A Lot of “Posts About Nothing” These Days…

Seems like there’s been a trend lately. You do something that is so every-day mundane but YOU feel pressure about, and then feel liberated/vindicated somehow and call yourself a trailblazer.

Guess what? I have fat in places and I wear a bikini. I must now write about how wonderful I am for doing this and how misunderstood I feel. I’m a mother and it bothers people when I breastfeed in public. I must now write about how unnecessarily often I must do this in public and then record every person who I think may be made uncomfortable. I’m a woman and I stood up to my male boss about something and didn’t get fired. I must share this wonderful news with all people, so that my experience may be of some solace and motivation for future generations of female adolescents.

Gahhhhh!!!

Are you kidding me? Am I on a Seinfeld episode (for those that need the reference spelled out, Seinfeld was a self-proclaimed “show about nothing”)? Are we just writing to fill the void within ourselves? Trying to find something that makes us all shine (in our own eyes) just a little more? I feel like everyone is trying to make the most mundane, humdrum facets of life into something earth-shattering. In the end, all you’re doing is perpetuating that these ARE real issues. Don’t you remember how you were taught to deal with bullies? You take away their power. Kids used to make fun of me ALL the time for my small stature… except, that I didn’t care that I was short, so it wasn’t a weapon they could use against me.

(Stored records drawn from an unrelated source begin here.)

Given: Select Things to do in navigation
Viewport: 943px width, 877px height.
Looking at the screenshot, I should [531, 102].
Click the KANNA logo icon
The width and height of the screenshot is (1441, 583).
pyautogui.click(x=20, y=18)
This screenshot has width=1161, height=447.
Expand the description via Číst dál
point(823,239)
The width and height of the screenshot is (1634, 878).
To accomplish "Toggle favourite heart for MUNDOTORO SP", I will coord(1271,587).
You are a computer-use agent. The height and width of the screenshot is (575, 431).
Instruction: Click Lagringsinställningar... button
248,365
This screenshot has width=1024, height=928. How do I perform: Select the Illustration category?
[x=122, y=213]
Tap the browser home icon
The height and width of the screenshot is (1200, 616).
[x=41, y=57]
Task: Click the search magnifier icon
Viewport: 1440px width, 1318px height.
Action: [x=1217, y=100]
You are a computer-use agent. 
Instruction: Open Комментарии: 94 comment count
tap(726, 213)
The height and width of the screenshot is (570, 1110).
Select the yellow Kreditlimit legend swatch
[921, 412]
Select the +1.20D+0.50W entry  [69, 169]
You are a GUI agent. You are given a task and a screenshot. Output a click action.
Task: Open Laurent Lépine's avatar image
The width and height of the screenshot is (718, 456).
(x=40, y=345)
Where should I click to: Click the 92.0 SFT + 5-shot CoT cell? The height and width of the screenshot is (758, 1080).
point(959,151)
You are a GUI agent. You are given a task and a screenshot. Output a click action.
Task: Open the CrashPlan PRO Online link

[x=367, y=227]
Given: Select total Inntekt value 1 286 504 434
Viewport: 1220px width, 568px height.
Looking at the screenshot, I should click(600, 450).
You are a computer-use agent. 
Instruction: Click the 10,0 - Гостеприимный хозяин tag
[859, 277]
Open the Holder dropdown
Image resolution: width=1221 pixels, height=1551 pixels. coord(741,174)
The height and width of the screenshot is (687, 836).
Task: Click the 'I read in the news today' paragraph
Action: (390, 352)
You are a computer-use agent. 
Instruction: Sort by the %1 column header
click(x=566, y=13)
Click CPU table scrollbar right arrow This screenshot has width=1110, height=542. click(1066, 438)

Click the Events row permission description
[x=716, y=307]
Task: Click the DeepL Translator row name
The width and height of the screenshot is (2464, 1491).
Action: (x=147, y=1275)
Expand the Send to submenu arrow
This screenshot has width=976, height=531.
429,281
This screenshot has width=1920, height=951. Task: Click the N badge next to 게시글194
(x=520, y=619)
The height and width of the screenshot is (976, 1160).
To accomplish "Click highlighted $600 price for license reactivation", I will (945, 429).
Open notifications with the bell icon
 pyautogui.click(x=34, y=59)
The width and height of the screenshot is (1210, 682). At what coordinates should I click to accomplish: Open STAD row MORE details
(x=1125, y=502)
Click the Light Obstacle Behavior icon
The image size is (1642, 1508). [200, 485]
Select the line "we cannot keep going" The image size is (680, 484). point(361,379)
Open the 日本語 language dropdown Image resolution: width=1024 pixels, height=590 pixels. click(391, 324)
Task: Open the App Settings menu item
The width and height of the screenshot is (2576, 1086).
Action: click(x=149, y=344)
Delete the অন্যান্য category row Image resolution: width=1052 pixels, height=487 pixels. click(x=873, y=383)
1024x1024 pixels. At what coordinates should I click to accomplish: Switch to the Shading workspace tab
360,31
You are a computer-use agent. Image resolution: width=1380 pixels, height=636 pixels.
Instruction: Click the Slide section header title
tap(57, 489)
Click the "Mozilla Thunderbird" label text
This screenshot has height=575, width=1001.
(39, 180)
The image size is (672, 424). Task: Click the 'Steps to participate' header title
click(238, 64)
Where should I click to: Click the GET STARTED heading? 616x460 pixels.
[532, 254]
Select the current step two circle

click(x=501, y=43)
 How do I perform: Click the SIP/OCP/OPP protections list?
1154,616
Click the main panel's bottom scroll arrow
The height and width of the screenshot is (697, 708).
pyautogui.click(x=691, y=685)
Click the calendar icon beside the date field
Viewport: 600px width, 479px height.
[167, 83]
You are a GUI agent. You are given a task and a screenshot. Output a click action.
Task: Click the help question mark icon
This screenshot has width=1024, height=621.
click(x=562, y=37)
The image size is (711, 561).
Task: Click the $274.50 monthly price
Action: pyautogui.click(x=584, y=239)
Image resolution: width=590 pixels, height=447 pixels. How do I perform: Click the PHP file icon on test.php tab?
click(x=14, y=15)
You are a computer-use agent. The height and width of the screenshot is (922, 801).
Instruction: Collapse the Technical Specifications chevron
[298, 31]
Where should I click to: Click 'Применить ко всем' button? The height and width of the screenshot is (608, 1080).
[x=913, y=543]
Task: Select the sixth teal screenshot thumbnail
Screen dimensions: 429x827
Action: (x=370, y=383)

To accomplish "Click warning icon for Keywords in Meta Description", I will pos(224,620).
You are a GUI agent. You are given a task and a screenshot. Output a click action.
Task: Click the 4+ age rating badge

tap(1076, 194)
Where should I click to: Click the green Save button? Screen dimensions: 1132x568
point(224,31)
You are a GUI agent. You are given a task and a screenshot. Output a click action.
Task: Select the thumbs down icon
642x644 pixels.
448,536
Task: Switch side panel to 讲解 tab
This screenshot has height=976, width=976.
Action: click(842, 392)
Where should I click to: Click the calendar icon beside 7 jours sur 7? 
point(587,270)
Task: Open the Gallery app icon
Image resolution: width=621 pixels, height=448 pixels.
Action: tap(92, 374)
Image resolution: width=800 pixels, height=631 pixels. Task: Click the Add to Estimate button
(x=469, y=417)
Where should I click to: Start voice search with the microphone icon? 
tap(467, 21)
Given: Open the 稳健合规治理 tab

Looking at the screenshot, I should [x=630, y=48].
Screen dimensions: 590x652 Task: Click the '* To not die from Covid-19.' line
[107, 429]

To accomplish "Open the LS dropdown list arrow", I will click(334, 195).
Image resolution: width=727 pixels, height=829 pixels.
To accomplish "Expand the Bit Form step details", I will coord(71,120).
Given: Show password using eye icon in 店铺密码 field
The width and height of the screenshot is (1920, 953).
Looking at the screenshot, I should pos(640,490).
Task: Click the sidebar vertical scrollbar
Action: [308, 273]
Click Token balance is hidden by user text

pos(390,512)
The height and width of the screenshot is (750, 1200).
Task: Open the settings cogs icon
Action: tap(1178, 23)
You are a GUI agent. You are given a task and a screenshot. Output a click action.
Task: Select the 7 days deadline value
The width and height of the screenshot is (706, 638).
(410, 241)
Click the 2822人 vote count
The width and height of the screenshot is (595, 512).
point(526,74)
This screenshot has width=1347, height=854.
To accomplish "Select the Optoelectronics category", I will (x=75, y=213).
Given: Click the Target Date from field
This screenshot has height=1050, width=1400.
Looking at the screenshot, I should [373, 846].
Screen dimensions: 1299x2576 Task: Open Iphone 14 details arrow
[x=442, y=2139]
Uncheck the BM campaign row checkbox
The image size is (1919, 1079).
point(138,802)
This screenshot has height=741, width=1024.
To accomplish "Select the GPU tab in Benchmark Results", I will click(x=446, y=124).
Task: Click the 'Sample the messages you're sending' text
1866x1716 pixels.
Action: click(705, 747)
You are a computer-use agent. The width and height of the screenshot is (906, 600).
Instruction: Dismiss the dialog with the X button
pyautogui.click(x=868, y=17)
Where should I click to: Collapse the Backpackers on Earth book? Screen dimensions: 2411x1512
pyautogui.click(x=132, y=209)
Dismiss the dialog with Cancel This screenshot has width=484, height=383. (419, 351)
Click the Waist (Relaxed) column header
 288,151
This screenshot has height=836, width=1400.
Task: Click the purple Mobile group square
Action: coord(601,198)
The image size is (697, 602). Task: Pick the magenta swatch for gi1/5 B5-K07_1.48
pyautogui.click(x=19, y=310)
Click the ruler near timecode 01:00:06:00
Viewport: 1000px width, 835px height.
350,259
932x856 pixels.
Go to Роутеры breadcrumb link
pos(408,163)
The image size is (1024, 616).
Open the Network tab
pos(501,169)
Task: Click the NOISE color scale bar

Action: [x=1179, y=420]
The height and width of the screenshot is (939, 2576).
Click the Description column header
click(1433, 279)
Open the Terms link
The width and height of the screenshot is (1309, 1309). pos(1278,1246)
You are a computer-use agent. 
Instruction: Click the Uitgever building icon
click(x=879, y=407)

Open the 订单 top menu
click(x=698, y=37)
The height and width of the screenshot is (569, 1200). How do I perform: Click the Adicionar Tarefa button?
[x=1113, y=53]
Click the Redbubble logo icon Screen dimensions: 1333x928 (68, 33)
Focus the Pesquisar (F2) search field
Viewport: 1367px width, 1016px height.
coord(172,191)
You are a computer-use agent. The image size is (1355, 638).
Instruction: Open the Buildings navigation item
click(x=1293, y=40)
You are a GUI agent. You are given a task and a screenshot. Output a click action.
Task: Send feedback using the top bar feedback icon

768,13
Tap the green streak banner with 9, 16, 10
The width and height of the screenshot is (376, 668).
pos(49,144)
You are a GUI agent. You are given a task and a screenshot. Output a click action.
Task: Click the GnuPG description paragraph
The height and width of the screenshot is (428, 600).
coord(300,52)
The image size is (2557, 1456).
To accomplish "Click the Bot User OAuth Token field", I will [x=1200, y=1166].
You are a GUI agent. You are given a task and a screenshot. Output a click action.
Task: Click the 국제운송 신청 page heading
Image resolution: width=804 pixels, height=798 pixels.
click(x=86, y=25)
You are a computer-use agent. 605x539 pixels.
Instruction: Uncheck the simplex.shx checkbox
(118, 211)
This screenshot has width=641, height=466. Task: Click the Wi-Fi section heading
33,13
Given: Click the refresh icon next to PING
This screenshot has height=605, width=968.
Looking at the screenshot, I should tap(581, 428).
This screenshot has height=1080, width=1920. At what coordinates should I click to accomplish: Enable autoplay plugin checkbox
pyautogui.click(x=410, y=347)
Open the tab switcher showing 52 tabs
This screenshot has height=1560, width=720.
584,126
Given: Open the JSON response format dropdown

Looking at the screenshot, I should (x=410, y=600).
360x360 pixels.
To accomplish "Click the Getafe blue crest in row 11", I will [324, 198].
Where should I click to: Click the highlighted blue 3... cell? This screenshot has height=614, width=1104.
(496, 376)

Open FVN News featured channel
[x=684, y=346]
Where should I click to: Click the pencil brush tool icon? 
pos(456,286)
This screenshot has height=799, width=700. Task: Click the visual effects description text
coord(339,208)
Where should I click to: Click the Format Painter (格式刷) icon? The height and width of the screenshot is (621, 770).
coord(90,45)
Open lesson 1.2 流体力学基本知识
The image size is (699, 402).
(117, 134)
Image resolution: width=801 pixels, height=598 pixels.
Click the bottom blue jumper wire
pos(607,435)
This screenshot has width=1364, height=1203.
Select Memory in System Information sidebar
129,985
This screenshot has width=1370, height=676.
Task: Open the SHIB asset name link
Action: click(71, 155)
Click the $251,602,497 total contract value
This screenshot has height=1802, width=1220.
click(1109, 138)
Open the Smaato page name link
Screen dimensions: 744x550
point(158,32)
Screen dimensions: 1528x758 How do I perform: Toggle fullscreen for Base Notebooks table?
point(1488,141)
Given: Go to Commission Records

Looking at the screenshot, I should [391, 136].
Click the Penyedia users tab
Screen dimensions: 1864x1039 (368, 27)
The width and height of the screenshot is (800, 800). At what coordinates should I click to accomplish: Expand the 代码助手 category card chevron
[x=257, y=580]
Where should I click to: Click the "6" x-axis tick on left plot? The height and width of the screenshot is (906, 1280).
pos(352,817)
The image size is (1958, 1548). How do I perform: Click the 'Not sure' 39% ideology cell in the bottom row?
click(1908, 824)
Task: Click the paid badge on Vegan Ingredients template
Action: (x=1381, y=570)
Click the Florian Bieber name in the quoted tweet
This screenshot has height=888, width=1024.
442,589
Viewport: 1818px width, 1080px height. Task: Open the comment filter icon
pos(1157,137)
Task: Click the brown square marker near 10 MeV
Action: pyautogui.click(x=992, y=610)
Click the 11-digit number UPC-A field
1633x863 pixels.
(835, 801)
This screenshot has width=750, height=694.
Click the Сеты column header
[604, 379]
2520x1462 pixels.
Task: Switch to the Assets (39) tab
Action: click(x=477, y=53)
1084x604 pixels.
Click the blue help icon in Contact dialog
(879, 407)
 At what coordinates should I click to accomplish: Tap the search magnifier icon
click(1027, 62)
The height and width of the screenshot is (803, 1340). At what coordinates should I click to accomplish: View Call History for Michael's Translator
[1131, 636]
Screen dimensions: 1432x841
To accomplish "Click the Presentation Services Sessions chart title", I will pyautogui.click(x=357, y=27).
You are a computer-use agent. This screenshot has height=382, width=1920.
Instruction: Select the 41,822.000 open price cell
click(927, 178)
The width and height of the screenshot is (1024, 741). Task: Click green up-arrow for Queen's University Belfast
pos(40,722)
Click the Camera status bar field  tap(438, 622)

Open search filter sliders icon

People like to give advice and act like they’ve found the high road above all others. I’m special because syndrome…

I’m special because I wear a two-peice bikini when other people don’t want me to/expect me to.
No darling, you’re reacting to other people’s percieved impressions/reactions of you. You are still seeking approval (of your article and your pointed response to society), just in a different category of your life. You’d be far more of a trailblazer, if you just did ‘you’ and didn’t make a fuss about it. That’s how you become a role-model. It’s crazy, right?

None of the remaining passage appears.